Genes being what they are, Religia is naturally obese, although in the low gravity of Mars it hardly matters. It does mean she is celibate whether she wants to be or not. The few men on Mars take for granted they can have any woman they desire, men being in such short supply. Their male culture has dropped all pretence of seduction. This renders daily life rather joyless for the majority of women. Mars feels like a prison planet.

Religia dreams of living in a world where men value women and don’t take them for granted as expendable objects of pleasure. Rumour has it there is such a world. The cloud cities of Venus where the majority of technicians keeping the cities afloat and running are men. Reglia assumes the art of gentlemanly seduction flourishes there. Venus fills her thoughts.

Unfortunately, yet another dust storm rears up and causes dangerous complications. Religia has to focus on survival rather than her day dreams. But her motivation is not mere survival, for life on Mars is a muted living hell for her. She seeks paradise. She wants to live on Venus.

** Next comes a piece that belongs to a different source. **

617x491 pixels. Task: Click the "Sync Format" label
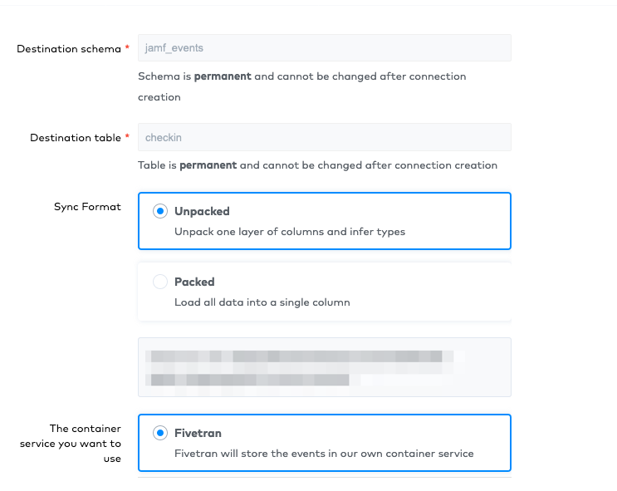coord(87,207)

What I like about this story is the futuristic extrapolation of sexual practices and sexual politics dependent on gender logistics. Today, more or less everywhere, the number of men and women in each country is roughly at parity, and look how complicated and nerve-wracking relations between the sexes are as it is. Seems like many people are thinking “Yes, I know there’s millions of fish in the sea but why can’t I find even one in my net?” Well, imagine a country (or a planet) where one sex is outnumbered by the other 5 to 1. If you think the human race is screwed up as is, consider the implications of such an imbalance.

Laframboise did, and the result is quite interesting. Subtle, but convincing. From this story I derive the feeling that human ingenuity knows no bounds, especially when applied to our most basic instincts. You haven’t heard the last word on sexual relations yet. Humanity will continue to improvise. This story points out you can take that for granted.

Cousin Entropy

Premise:

How do you survive the end of the universe?

Review:

Absolutely this story reminds me of the classic works of Olaf Stapledon, namely “Last and First Men” (1930) and “Starmaker” (1937), which detail the evolution of the human race over a period of 100 billion years. Breathtaking, to say the least.

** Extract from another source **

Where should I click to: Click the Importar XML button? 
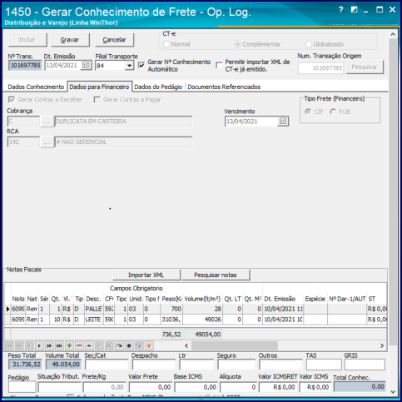[x=146, y=275]
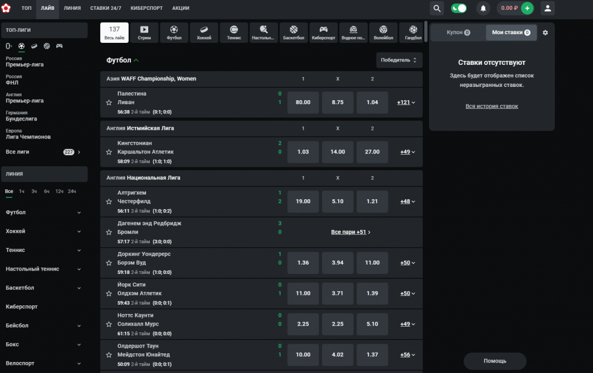Screen dimensions: 593x373
Task: Choose the Баскетбол sport filter icon
Action: point(293,32)
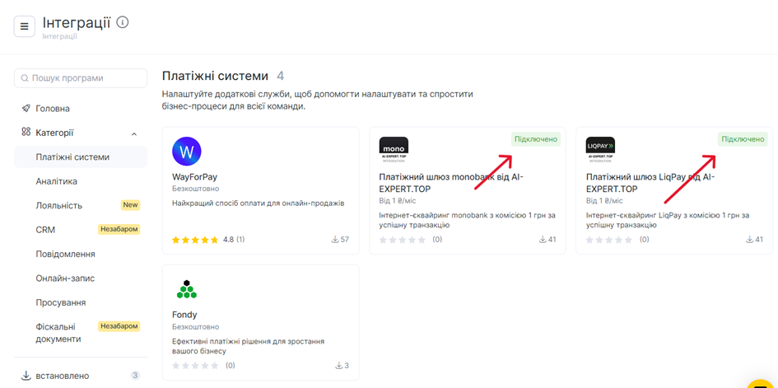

Thing is, as I recall, the writing was rather dry, being a grand revelation of imposing vistas that was rather impersonal and schematic in nature. Not really offering any characters the reader can relate to.

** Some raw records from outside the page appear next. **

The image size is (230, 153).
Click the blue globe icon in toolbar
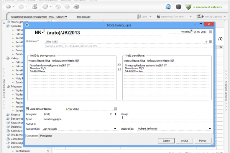(168, 7)
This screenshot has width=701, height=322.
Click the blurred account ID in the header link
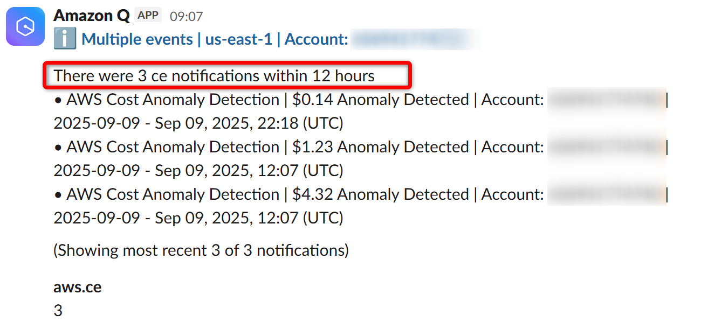[x=414, y=39]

In this story, the author lays out a logical progression of evolution, but brings character into the picture. Even though the bulk of the tale has to do with the competition between entropy and its opposite, enthalpy, and the growing estrangement between the “Attached,” those who live planet-side or aboard artificial constructs, and the “Unattached,” fantastically augmented beings who live in space itself, it’s really about an individual who observes the passing scene with wry humour and a growing ennui, yet remains determined to use its god-like powers to endure even the heat-death of the universe. An optimist if there ever was one.

Yep, that’s what I like about this story. Everything is personal, gives it a lively air. Plus, though logical, not everything is straight forward. There are surprising revelations about the “true” nature of the universe. This makes it a sprightly tale.

Overall, though covering billions of years, the narrative is on a human scale enlivened by deft touches of unexpected characterization. The result is most entertaining. Though Stapledon’s works are majestic and inspiring, this story is all that too and far more readable, more accessible.

To put it another way, this story is not only as good as Stapledon’s work, it is, in my opinion,  superior. It’s a grand means of contemplating the infinite. And fun, too.

CONCLUSION:

All the stories in this collection are exhilarating futurist extrapolations. What particularly impresses me is that the author writes with utter confidence. This lends credibility to every concept offered. For fans of hard science fiction this book Is a wish fulfilled, a dream come true. Hard and crunchy, indeed! I enjoyed chewing every page of it. Highly recommended.